*REQUIREMENT*. Rewrite the rows from the line with "The height and" to the line with "I will coord(33,59).", replacing "folder icon" with "directory icon" and changing nothing else.

*RECORDS TO PROCESS*.
** Begin **
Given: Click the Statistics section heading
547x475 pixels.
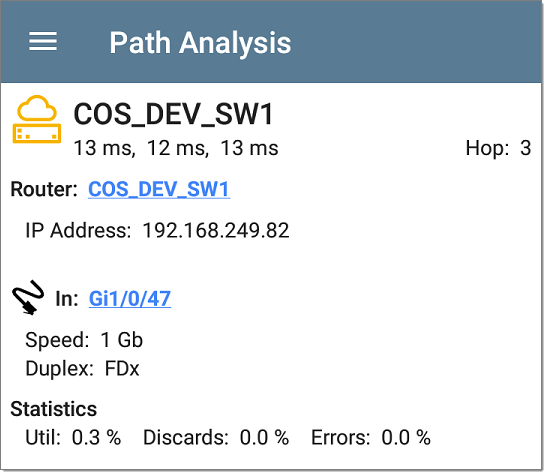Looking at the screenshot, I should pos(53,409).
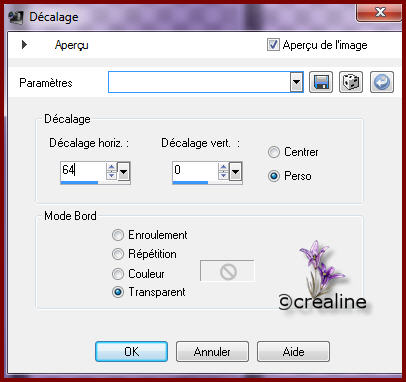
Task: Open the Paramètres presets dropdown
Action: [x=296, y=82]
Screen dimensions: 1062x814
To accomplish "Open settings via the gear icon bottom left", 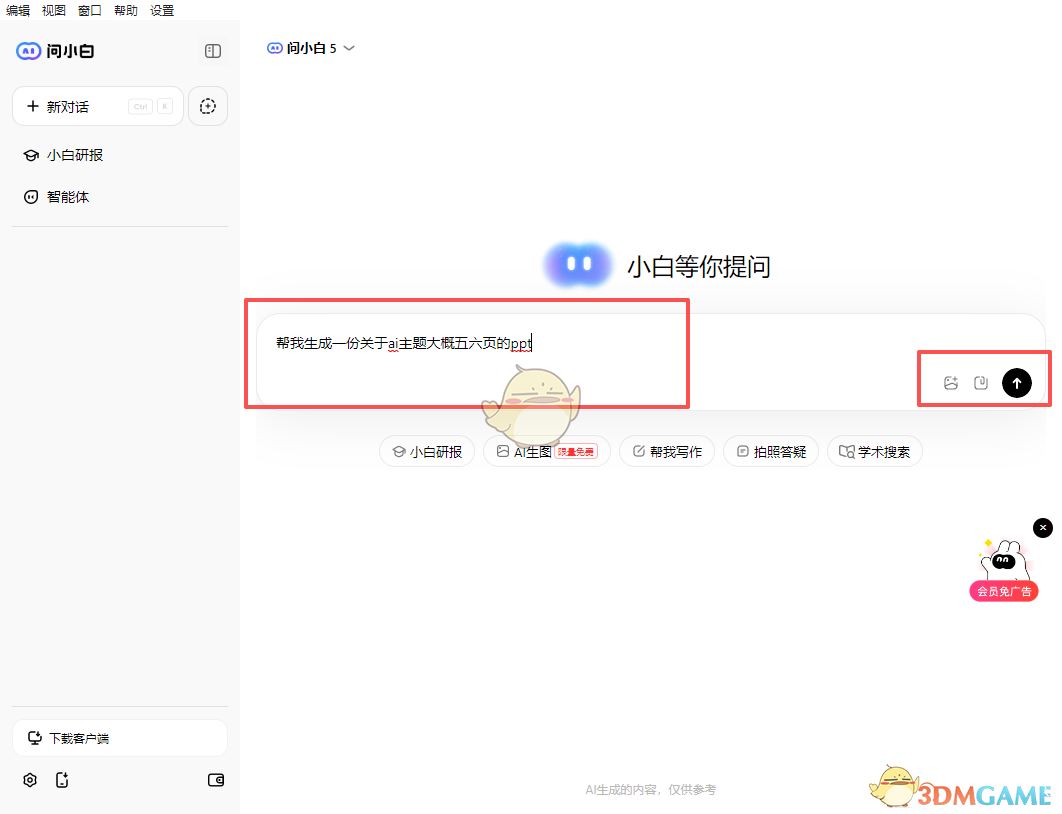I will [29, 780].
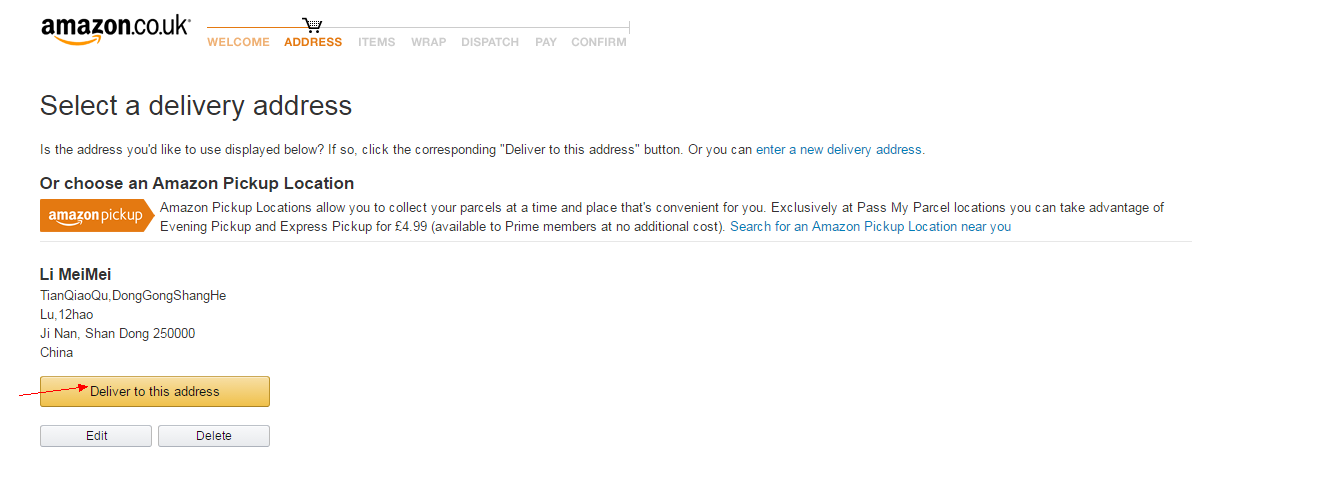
** End **
** Begin **
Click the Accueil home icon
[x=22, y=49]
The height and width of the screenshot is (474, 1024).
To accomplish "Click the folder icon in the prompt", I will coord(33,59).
** End **
*THE OUTPUT*.
The height and width of the screenshot is (474, 1024).
To accomplish "Click the directory icon in the prompt", I will coord(33,59).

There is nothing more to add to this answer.